***** Textauszug *****

Am 12. Februar 2023, also in knapp zwei Wochen, soll die Pannen-Wahl zum Berliner Abgeordnetenhaus wiederholt werden. Das bekräftigte heute noch einmal das Bundesverfassungsgericht (BVerfG). Doch ob die Wahl-Wiederholung auch Bestand hat, darüber wird das höchste Gericht in Karlsruhe erst noch entscheiden. Ein Überblick über die neusten Entwicklungen.
Was hat das Bundesverfassungsgericht entschieden?
Die Richter in Karlsruhe haben am heutigen Dienstag über einen Antrag auf Erlass einer einstweiligen Anordnung entschieden, der sich gegen die Durchführung der Wahl und auf eine mögliche Verschiebung des Termins richtete. Im Kern beantragten die Beschwerdeführer, dass der Beschluss des Berliner Landesverfassungsgerichts vom 16. November 2022 ausgesetzt werde, wonach die Wahl zum Abgeordnetenhaus wiederholt werden müsse. Dies lehnte das Bundesverfassungsgericht ab. Die Wahl am 12. Februar darf also stattfinden.
Bedeutet das, dass die Wahl-Wiederholung auch Bestand haben wird?
Das kann man bisher noch nicht sagen. Denn die Beschwerdeführer verbanden ihren Eilantrag auch mit einer Verfassungsbeschwerde gegen das Urteil des Landesverfassungsgerichts. Die Ablehnung des Eilantrags hat nichts mit der Verfassungsbeschwerde an sich zu tun. Hierüber hat das BVerfG noch nicht entschieden.
Die Karlsruher Richter haben den Beteiligten im Hauptverfahren eine weitere Frist zur Stellungnahme bis 2. März eingeräumt. Das geht aus Schreiben des Gerichts an die Landeswahlleitung und das Berliner Abgeordnetenhaus hervor, wie der Tagesspiegel berichtet. Das Gericht prüft also offenbar auch über den Wahltag hinaus, ob die Entscheidung des Landesverfassungsgerichtshofes rechtmäßig war.
Denkbar wäre es also, dass die Wahl am 12. Februar zunächst stattfindet, später vom BVerfG aber kassiert wird. Welche Folgen das hätte, ist bislang noch nicht absehbar. Es darf allerdings davon ausgegangen werden, dass die Ankündigung, erst nach der Wahl eine Entscheidung zu treffen, sich negativ auf die Wahlbeteiligung auswirken wird.
Wer hatte geklagt?

*****

Aufgabe:
Führe den Textauszug über die Wiederholung der Berliner Abgeordnetenhauswahl im Anschluss an seinen letzten Satz fort.

***** Material *****

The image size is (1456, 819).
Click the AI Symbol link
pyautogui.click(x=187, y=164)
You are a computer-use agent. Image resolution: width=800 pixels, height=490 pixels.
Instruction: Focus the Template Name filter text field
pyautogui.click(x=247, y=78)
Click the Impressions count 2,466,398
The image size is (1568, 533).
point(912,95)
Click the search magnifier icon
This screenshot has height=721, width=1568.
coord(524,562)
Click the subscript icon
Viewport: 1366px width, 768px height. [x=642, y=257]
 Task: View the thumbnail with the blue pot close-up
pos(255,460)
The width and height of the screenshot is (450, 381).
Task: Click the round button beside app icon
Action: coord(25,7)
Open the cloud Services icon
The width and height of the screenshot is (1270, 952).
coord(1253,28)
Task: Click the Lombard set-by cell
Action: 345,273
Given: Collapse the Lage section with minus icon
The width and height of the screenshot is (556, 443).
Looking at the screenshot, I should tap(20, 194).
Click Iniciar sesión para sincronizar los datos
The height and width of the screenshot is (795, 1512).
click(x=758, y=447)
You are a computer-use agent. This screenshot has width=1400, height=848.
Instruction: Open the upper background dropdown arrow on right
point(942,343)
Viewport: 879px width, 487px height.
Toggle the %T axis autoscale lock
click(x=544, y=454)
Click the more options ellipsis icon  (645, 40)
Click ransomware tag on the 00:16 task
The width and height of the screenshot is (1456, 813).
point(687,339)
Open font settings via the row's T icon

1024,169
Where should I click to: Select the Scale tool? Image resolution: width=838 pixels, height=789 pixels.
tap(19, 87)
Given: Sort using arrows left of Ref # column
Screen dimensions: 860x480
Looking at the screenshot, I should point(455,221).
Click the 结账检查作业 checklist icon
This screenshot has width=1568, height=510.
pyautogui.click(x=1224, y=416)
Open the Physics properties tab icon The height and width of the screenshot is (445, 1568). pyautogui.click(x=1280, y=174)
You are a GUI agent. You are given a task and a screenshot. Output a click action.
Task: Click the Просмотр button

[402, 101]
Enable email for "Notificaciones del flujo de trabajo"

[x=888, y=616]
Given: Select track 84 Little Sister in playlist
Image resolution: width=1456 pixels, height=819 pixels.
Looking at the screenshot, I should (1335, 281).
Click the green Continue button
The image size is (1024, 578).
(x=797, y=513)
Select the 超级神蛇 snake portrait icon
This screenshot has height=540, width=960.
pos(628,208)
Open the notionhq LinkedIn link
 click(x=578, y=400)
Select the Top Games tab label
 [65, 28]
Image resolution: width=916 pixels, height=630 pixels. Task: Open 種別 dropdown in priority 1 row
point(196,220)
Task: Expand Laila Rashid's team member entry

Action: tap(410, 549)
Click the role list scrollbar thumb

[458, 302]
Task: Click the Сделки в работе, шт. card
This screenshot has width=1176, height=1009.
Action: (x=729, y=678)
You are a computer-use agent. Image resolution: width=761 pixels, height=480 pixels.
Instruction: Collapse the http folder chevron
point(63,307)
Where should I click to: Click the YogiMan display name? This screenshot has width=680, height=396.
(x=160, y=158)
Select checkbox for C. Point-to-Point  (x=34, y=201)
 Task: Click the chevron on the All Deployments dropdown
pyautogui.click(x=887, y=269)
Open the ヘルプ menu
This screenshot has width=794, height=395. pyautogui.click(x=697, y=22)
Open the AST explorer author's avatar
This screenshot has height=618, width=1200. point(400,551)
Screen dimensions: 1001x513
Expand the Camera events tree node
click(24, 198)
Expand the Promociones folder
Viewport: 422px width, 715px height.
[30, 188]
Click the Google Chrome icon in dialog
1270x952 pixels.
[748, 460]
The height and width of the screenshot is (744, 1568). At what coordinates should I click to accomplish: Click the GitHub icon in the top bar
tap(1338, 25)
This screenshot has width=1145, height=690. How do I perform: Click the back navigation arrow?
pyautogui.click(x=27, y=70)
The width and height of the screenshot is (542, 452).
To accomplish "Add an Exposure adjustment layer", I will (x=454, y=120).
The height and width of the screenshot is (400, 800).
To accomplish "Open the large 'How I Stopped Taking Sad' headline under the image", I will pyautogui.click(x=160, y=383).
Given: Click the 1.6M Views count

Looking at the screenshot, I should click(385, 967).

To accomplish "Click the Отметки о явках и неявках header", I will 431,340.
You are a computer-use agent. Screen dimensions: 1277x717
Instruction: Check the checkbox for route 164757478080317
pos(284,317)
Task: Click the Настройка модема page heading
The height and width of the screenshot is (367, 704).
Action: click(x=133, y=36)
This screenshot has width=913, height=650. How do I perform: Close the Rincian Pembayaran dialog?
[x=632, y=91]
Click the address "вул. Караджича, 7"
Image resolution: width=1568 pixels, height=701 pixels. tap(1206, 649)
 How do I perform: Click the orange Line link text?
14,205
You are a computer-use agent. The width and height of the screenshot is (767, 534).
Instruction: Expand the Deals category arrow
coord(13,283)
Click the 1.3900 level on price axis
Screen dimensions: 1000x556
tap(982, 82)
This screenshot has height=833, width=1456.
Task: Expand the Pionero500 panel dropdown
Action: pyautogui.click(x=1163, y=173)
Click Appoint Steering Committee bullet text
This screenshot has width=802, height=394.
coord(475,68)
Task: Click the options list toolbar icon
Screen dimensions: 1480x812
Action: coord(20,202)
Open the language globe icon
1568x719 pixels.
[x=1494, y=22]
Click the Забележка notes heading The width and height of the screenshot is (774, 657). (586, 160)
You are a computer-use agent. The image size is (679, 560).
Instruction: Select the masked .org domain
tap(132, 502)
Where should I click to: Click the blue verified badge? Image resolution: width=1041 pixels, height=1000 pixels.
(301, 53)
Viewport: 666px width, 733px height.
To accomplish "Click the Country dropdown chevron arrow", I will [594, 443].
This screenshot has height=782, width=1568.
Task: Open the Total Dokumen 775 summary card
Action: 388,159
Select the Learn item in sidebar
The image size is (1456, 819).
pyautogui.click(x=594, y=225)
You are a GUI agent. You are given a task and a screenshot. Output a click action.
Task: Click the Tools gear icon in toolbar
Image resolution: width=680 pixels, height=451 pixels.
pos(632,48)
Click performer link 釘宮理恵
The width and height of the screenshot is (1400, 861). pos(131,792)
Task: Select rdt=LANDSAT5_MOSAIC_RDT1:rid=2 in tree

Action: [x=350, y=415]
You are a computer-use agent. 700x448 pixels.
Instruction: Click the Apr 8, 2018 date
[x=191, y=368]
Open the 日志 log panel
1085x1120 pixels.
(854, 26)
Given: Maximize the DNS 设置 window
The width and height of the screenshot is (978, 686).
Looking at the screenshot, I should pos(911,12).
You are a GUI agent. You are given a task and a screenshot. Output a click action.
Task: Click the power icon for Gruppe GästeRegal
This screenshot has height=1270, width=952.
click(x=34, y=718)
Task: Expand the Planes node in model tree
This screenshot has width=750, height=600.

*****

Lösung:
Beschwerdeführer sind 43 Berliner. Es handelt sich um Mitglieder des Abgeordnetenhauses und der Bezirksverordnetenversammlungen sowie um Wählerinnen und Wähler. Unter ihnen sind offenbar auch acht Abgeordnete von SPD, Linke und FDP aus dem Landesparlament.
Im Kern geht es ihnen darum, dass das BVerfG prüft, ob das gewählte Parlament vom Berliner Landesverfassungsgerichtshof zu Unrecht für irregulär erklärt wurde. Dieses hatte Mitte November 2022 die gesamte Wahl vom 26. September 2021 wegen schwerer Wahlfehler für nicht rechtmäßig erklärt. Die Beschwerde dagegen stützte sich vor allem auf die Abweichungen des Urteils von bisheriger Rechtsprechung in der Wahlprüfung. Vor allem sei nicht ausreichend belegt worden, welche Relevanz die Wahlpannen für die Mandatsverteilung hatten.
Auch das Bestandsinteresse des einmal gewählten Parlaments hätten die Richterinnen und Richter um die Berliner Verfassungsgerichtspräsidentin Ludgera Selting zu wenig gewürdigt. Die Kläger argumentieren, dass es sich bei diesen Punkten um fundamentale Grundsätze der Wahlprüfung handele, die für alle Bundesländer gelten müssten. Deshalb solle das Bundesverfassungsgericht sie überprüfen.
Welche Wahlen müssen in Berlin wiederholt werden?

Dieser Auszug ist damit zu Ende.